Sans preuves, l’auteur de l’article fait d’autres accusations et insinuations, qu’il est le seul à exprimer, renforçant la stigmatisation:

 

  • la présence de fidèles pendant l’office, une contre-vérité puisqu’il n’y en avait pas
  • des déclarations de fidèles faites à la sortie aux policiers, une autre contre-vérité puisque les agents n’ont pas parlé aux participants
  • la mansuétude « inexplicable » à ses yeux de la police à l’égard de ces fidèles inexistants, comme si la hiérarchie de la police était laxiste
  • la préfecture de police affirmant au ministre de l’Intérieur que « les participants avaient quitté l’office par d’autres sorties » et avaient donc échappé à leur vigilance, un fait non avéré et une supposition sans preuve.

 

Plus grave, l’auteur de l’article revenait sur la video affichée sur le site du Point qualifiée de « sidérante », comme preuve de la violation des règles de confinement, alors qu’il savait pertinemment bien que ce n’était pas une video du culte de Pâques.

 

 

Quels sont les faits ?

 

Les vraies images diffusée par l’église de Saint-Nicolas-du-Chardonnet parlent d’elles-mêmes

https://twitter.com/MichelJanva/status/1249449549661450250
https://www.lesalonbeige.fr/une-messe-denoncee-par-des-voisins/

 

De plus, le commentaire indique clairement que l’abbé Petrucci n’a pas été verbalisé.

 

Le samedi soir, des riverains de l’église de Saint-Nicolas-du-Chardonnet ont entendu de la musique et des chants venant de l’intérieur du lieu de culte et ont alerté la police. Des agents se sont présentés mais les portes étaient closes. Comme il n’y avait rien à signaler, ils en ont informé la préfecture, qui les a rappelés. A l’intérieur de l’église avait lieu une célébration de de vigile de Pâques, uniquement avec des membres du clergé et sans fidèles, avec une diffusion en direct sur YouTube. R.A.S.

 

Des médias français très connus n’ont pas hésité à mettre au pilori une communauté catholique, sans preuves claires et solides, parce qu’elle est traditionnaliste et dérangeante. Ce n’est bien sûr pas une raison pour l’accuser de délits imaginaires.
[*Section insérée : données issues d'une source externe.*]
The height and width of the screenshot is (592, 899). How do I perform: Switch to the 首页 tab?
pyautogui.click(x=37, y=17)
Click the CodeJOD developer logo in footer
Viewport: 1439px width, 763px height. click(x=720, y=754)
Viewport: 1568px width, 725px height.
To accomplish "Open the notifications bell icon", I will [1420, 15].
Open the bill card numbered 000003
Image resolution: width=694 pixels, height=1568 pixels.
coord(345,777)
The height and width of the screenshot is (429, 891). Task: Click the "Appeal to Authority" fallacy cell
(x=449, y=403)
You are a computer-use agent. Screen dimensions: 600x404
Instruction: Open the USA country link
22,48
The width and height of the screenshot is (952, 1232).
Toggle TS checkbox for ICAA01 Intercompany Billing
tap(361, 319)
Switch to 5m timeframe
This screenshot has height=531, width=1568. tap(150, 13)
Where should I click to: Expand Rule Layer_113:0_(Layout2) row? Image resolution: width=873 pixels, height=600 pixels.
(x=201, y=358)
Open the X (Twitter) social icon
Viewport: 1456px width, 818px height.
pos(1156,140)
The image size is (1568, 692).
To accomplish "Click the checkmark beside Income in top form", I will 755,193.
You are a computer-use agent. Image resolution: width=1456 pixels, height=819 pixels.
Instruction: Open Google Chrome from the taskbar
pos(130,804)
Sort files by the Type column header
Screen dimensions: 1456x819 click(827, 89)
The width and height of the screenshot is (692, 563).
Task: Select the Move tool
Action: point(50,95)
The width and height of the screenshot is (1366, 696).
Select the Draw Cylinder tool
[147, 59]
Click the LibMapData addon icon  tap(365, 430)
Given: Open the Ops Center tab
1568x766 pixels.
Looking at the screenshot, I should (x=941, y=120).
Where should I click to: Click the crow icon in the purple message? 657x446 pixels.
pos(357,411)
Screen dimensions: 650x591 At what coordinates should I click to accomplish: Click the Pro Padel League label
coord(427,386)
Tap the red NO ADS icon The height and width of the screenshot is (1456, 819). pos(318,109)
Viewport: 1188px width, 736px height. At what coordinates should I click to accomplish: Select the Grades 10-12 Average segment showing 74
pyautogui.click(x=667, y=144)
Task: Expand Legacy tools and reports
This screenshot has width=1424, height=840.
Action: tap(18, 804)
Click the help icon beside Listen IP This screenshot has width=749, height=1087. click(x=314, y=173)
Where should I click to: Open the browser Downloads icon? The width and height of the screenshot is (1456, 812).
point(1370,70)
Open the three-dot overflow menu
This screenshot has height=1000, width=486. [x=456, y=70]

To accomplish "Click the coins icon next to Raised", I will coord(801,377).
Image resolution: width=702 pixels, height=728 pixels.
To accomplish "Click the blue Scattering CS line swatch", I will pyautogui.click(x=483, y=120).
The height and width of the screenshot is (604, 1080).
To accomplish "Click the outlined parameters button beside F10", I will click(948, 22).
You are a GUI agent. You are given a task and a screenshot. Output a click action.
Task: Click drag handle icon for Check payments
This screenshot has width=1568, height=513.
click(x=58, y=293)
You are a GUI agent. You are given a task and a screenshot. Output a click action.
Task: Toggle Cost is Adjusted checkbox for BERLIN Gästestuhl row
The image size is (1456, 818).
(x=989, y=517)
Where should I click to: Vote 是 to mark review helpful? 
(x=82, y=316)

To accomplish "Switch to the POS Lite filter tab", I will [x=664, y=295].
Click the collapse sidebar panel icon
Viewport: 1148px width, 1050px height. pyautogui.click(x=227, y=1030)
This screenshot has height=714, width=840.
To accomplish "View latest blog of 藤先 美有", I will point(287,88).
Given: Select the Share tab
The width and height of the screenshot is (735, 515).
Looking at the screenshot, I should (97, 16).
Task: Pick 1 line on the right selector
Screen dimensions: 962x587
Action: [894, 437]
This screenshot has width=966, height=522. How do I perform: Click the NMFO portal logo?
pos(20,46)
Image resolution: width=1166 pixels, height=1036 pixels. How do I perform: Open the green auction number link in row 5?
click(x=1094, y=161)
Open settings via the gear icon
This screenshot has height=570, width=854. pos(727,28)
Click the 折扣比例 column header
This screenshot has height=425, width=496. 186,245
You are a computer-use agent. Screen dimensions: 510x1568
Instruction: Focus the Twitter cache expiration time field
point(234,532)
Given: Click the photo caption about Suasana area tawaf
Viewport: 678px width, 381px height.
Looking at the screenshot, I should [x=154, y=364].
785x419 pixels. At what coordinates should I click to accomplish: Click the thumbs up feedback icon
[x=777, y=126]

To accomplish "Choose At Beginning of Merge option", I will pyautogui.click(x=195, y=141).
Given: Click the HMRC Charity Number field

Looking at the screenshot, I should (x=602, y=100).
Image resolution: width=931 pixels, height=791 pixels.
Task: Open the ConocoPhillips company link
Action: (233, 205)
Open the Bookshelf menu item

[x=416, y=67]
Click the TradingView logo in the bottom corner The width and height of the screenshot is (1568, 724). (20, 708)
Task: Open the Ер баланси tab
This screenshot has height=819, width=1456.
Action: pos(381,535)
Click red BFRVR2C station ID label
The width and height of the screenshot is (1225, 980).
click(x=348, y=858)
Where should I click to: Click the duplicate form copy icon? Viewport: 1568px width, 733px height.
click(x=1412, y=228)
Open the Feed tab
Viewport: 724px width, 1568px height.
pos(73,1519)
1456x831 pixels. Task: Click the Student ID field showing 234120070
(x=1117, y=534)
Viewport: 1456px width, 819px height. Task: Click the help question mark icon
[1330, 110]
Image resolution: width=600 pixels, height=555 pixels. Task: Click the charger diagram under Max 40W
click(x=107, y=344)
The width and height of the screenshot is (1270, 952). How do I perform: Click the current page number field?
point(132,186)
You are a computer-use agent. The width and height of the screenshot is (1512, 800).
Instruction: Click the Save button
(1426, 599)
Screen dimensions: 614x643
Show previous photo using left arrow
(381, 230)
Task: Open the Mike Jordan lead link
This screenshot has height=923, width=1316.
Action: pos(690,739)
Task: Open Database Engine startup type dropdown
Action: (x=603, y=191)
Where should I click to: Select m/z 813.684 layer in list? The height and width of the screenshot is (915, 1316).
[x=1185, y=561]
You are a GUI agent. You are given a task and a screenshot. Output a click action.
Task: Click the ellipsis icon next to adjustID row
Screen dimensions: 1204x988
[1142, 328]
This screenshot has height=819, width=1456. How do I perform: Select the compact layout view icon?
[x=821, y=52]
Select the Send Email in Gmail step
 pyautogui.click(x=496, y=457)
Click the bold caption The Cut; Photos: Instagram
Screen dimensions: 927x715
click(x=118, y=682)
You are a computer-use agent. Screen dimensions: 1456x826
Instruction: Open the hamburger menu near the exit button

En outre, comme elle pose problème à l’Église catholique romaine, il ne fallait pas s’attendre à ce que les médias catholiques établissent les faits réels.

 

Ces médias français

  •  ont reproduit une dépêche AFP et un article biaisé de Le Point, sans enquête et sans vérification
  • n’ont pas contacté un porte-parole de l’église de Saint-Nicolas-du-Chardonnet pour avoir leur version des faits
  • n’ont pas interviewé l’abbé Petrucci
  • ont utilisé un vocabulaire stigmatisant concernant des faits non fondés : messe clandestine, une église bondée de fidèles, mansuétude inexplicable de la police, video sidérante, etc.
  • ont fait circuler une fausse video de la messe de vigile de Pâques dans cette église
  • ont ignoré ou passé sous silence les captures d’écran diffusées par la communauté incriminée prouvant le respect des mesures de confinement lors de célébrations religieuses
  • n’ont jamais mis en doute l’authenticité des dites captures d’écran.

 

Dans un article antérieur, HRWF a souligné le même manque de respect de la déontologie journalistique concernant une communauté évangélique à Mulhouse qui fut traitée en bouc émissaire de la pandémie dans la région du nord-est de la France. Voir https://hrwf.eu/france-covid-19-scapegoating-an-evangelical-church-in-mulhouse/

 

 

 

HRWF ne défend pas des religions ou des philosophies particulières et n’a de position sur aucune théologie spécifique. HRWF défend le droit d’une personne à avoir les croyances de son choix ou de ne pas en avoir et de vivre ce choix tel que le garantissent l’Article 18 de la Déclaration universelle des droits de l’homme (1948) et l’Article 6 de la Déclaration de l’ONU sur l’élimination de toute forme d’intolérance et de discrimination basée sur la religion ou la conviction (1981).